2 CHAINZ – T.R.U. REALigion
![2 CHAINZ – T.R.U. REALigion](https://www.fakeforreal.net/wp-content/uploads/2025/02/2-chainz-t-r-u-realigion.jpg)
A y regarder de près, on remarque que certains rappeurs importants des années 2010 ne sont pas de première jeunesse. Le cas d’école, c’est 2 Chainz. C’est la trentaine bien sonnée, en effet, que Tauheed Epps devient une figure de premier plan. Avant cela, il a été membre de Playaz Circle , un duo signé sur le label de Ludacris, Disturbing Tha Peace, et connu pour le single « Duffle Bag Boy », sorti en 2007 avec un Lil Wayne au sommet de sa carrière. Mais après deux albums, l’aventure prend fin, et le rappeur doit se réinventer en solo.
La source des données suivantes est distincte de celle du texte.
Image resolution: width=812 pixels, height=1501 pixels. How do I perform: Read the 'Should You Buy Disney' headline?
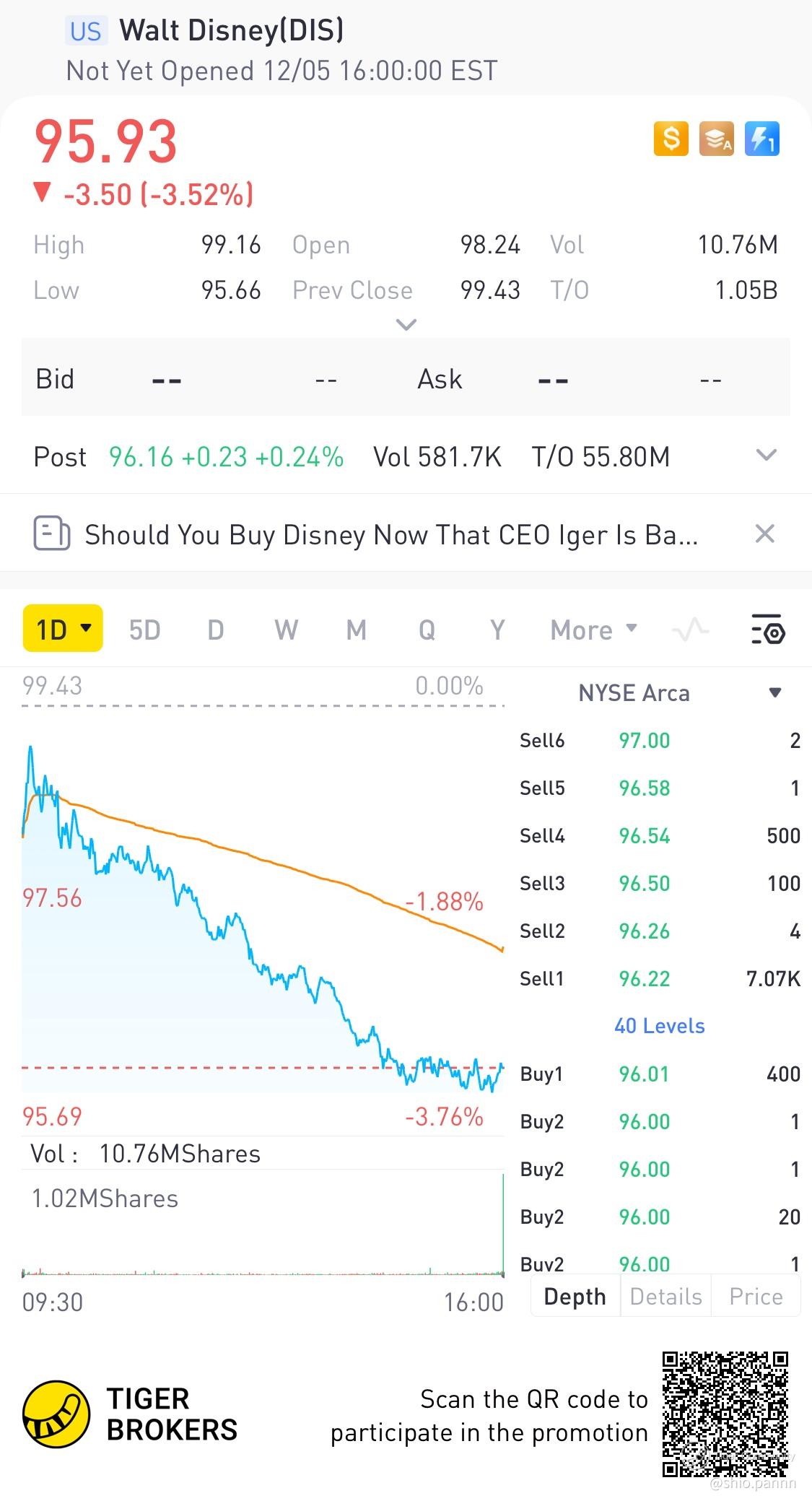tap(391, 535)
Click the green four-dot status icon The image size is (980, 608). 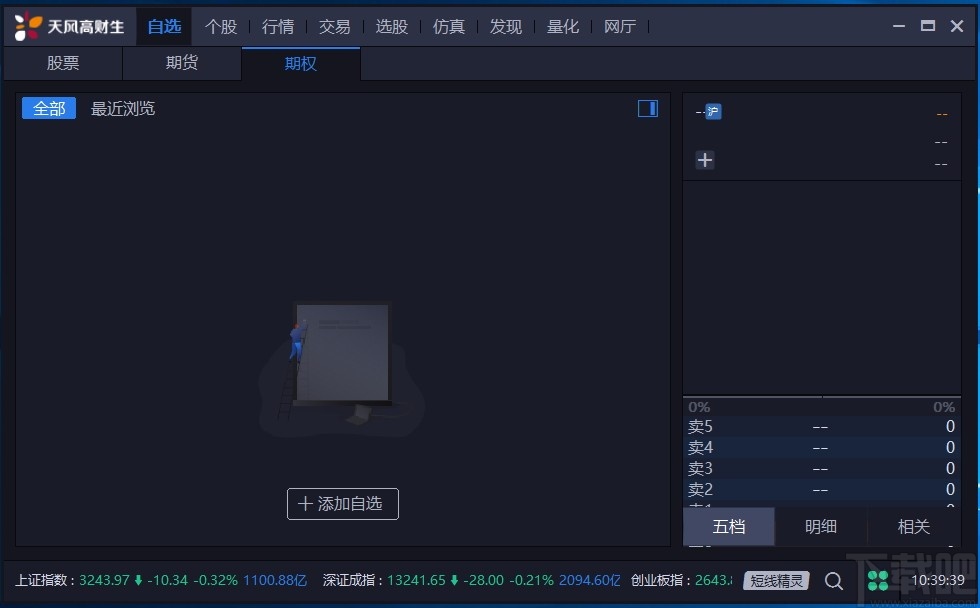(877, 580)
Il le fait alors en mettant toutes les chances de son côté : il adopte un pseudo moins embarrassant que le précédent, Tity Boi (en gros, « Garçon Nichon »). Il déploie son carnet d’adresse bien rempli pour empiler une jolie collection de featurings. Il investit une trap music générique, mais cocasse, loufoque, presque bon enfant. Et quelques mois après une première mixtape de référence, Codeine Cowboy, celui qui s’appelle désormais 2 Chainz délivre T.R.U. REALigion, une sortie très réussie, davantage même que l’album qui suivra un an après chez Def Jam, Based On A T.R.U. Story.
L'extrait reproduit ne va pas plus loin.